* TEKS BACAAN
Kendati pasukan Kraeng Ternete bisa dipukul mundur, pasukan Raden Mas Said kemudian dihujani dengan tembakan meriam dari berbagai arah. Sementara pasukan Raden Mas Said memilih perang secara terbuka.

Terdesak di Welahan, pasukan Raden Mas Said kemudian mengundurkan diri ke arah Kudus. Mereka akan bergabung dengan pasukan dari Grobogan yang dipimpin oleh Sutokromo, adik Bupati Martapura. Belanda yang merasa unggul dalam perang di Welahan  tidak mau melepaskan kesempatan.

Dengan didukung pasukan Ambon yang baru mendarat di Jepara dan pasukan Belanda yang ada di Demak kemudian menyerang Kudus hingga pada tanggal 28 Agustus telah dapat dikuasai. Namun Kapten Gerrit Mom tetap berada di Tanjung dan membuat markas disana.

Desa Welahan kini hanyalah sebuah desa yang masuk Wilayah Kecamatan Welahan Kabupaten Jepara. Namun kota ini memiliki peradaban yang sangat lama.

* PETUNJUK A
Kutip dari teks bacaan bagian antara "Dengan didukung pasukan" dan "membuat markas disana.", termasuk kedua batas tersebut.
* PETUNJUK B
Terjemahkan kalimat dari teks bacaan ini ke dalam bahasa Inggris: "Terdesak di Welahan, pasukan Raden Mas Said kemudian mengundurkan diri ke arah Kudus."
* PETUNJUK C
Menurut teks bacaan, siapa pemimpin pasukan dari Grobogan?

* MATERI YANG DISEDIAKAN

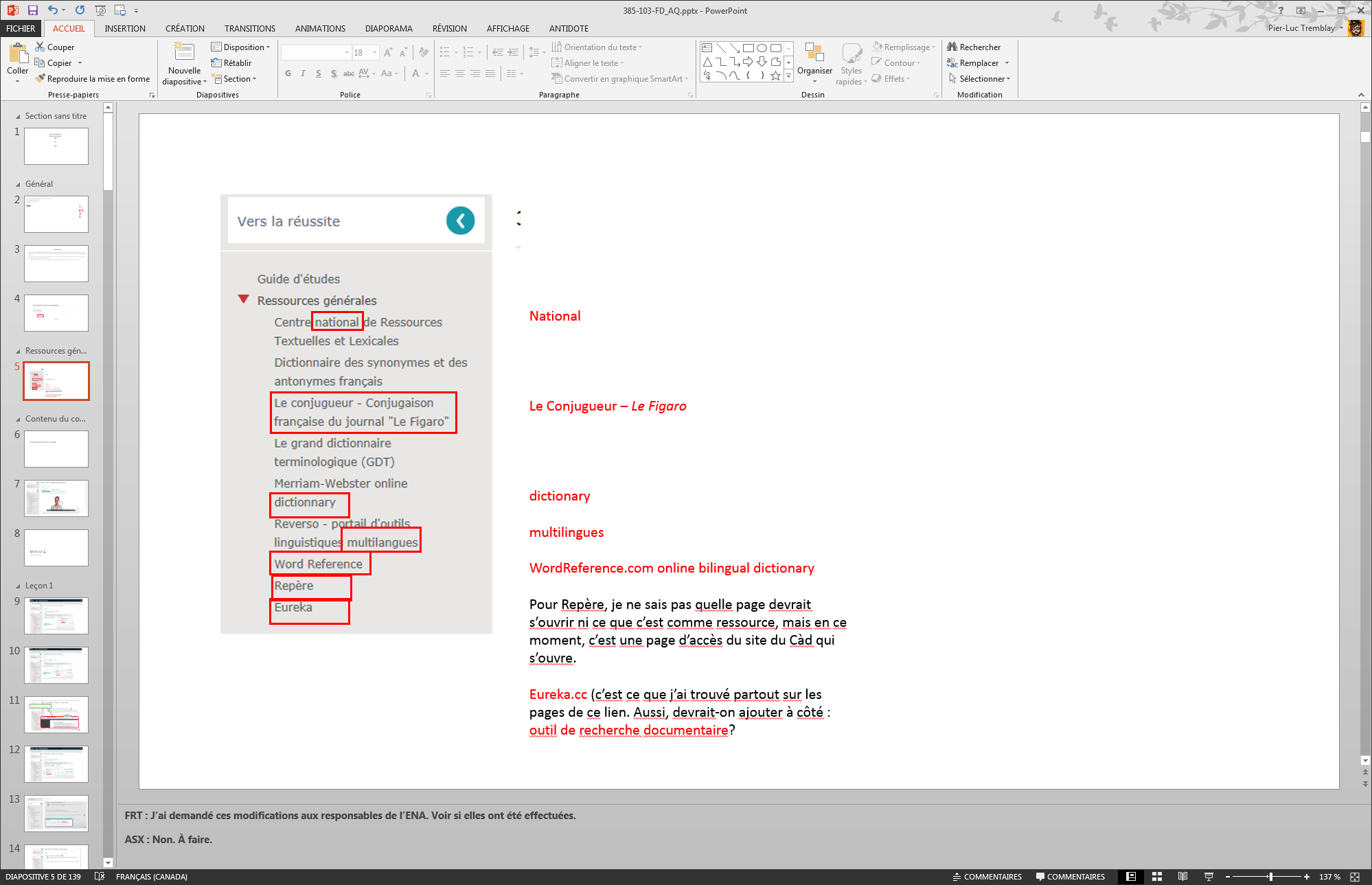The image size is (1372, 885).
Task: Open Slide Sorter view in status bar
Action: click(x=1157, y=877)
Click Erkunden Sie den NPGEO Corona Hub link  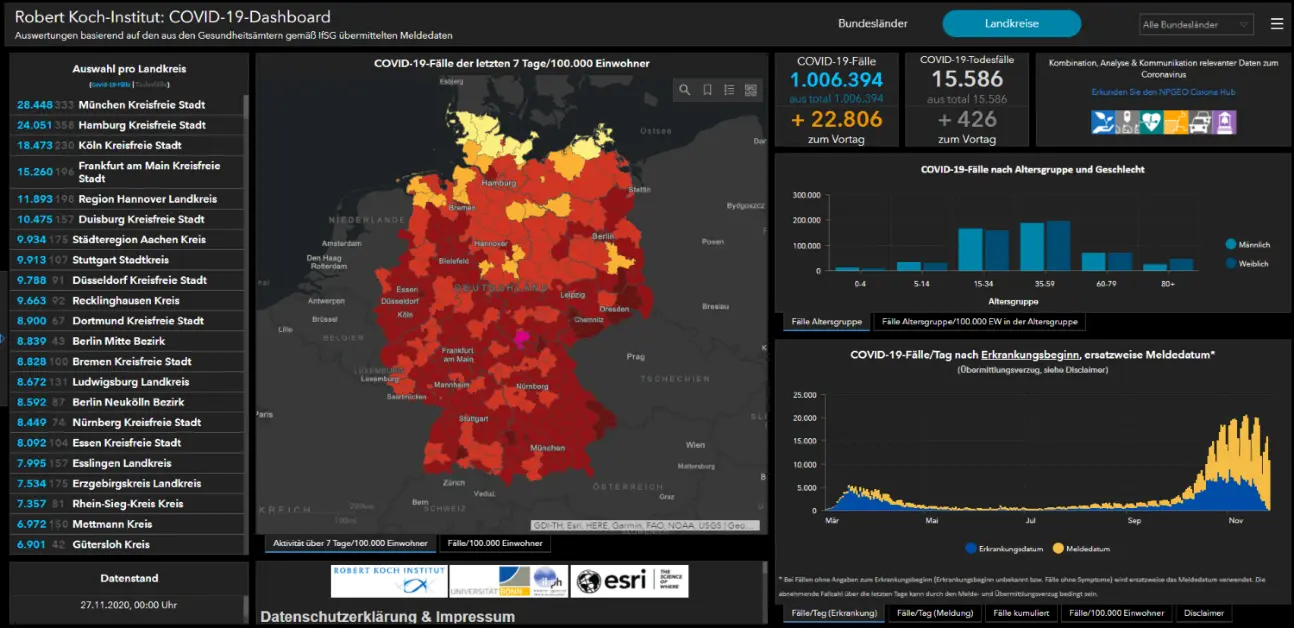tap(1163, 92)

* JAWABAN LENGKAP A
Dengan didukung pasukan Ambon yang baru mendarat di Jepara dan pasukan Belanda yang ada di Demak kemudian menyerang Kudus hingga pada tanggal 28 Agustus telah dapat dikuasai. Namun Kapten Gerrit Mom tetap berada di Tanjung dan membuat markas disana.

* JAWABAN LENGKAP B
Pressed hard at Welahan, Raden Mas Said's forces then withdrew toward Kudus.

* JAWABAN LENGKAP C
Sutokromo, adik Bupati Martapura.